© Chris Schmid / Spindrift racing

SPINDRIFT 2 DISMASTS ON WAY TO START OF ROUND THE WORLD RECORD. ( Photo © Chris Schmid / Spindrift racing )

 

As the giant trimaran made its way to the Créac’h lighthouse (Isle of Ouessant) for a second attempt at the Jules Verne Trophy, Spindrift 2 dismasted at about 1615h today (Monday 15 January 2018), south of Pointe Saint-Mathieu in a strong 30 knot westerly breeze and rough seas.

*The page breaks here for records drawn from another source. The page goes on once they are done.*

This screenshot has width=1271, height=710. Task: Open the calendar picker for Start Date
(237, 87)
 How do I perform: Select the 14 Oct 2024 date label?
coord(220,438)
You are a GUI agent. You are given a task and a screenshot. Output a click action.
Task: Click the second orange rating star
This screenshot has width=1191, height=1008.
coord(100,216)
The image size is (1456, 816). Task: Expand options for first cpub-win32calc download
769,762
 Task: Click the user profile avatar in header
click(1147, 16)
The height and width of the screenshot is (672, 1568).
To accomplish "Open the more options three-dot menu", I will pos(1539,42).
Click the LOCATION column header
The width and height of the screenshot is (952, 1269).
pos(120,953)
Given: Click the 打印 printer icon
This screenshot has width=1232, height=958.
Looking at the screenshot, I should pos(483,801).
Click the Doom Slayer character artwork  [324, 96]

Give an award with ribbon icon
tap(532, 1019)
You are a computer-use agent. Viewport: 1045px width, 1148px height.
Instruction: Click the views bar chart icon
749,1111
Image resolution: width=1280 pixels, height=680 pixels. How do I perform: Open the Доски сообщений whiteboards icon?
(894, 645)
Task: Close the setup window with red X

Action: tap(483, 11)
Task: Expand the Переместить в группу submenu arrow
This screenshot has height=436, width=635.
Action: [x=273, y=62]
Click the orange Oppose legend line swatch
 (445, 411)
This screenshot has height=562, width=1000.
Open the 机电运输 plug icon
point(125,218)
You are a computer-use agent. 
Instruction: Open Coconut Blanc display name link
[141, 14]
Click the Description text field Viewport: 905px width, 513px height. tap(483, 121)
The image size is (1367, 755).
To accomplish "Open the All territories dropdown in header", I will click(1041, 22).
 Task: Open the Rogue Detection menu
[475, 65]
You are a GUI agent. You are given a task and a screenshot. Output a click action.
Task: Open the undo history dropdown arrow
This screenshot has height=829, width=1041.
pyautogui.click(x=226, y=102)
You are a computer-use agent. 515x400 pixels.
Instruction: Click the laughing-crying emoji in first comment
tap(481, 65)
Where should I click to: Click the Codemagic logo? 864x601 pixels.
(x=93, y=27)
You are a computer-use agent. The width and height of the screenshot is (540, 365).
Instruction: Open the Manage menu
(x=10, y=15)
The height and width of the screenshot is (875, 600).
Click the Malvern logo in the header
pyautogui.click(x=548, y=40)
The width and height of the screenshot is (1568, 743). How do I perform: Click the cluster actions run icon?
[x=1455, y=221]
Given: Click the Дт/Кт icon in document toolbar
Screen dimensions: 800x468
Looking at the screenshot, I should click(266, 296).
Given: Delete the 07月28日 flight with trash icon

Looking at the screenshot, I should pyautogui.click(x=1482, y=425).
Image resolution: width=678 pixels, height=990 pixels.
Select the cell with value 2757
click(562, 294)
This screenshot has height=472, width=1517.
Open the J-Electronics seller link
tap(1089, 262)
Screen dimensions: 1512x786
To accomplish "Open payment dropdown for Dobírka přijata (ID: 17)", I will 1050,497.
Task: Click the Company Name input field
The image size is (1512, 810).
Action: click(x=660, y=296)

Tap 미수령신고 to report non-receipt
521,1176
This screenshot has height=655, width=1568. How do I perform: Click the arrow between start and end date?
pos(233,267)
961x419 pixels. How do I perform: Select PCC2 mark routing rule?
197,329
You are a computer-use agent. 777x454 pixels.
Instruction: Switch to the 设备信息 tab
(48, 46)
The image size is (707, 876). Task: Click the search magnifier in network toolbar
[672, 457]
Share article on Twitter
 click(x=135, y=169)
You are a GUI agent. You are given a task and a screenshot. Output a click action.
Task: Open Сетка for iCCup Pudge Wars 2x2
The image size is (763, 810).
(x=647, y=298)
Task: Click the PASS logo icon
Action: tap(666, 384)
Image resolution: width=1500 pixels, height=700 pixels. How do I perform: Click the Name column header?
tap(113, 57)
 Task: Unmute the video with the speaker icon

Spindrift 2 was ready for this new attempt around the world with a relatively favourable weather window, after a long two-month stand-by at La Trinité sur Mer and then in Brest, Brittany.
With strong winds around Brest, the start from the pontoon was delayed to 1430h. Once Spindrift was into the Iroise, an area of open sea in front of Brest between the Atlantic and the Channel, the sea state was already well formed and the wind blowing at more than 30 knots with strong gusts. As the boat tacked towards the Ouessant Channel, with no warning suddenly Spindrift 2 dismasted. No crew member was injured in the incident.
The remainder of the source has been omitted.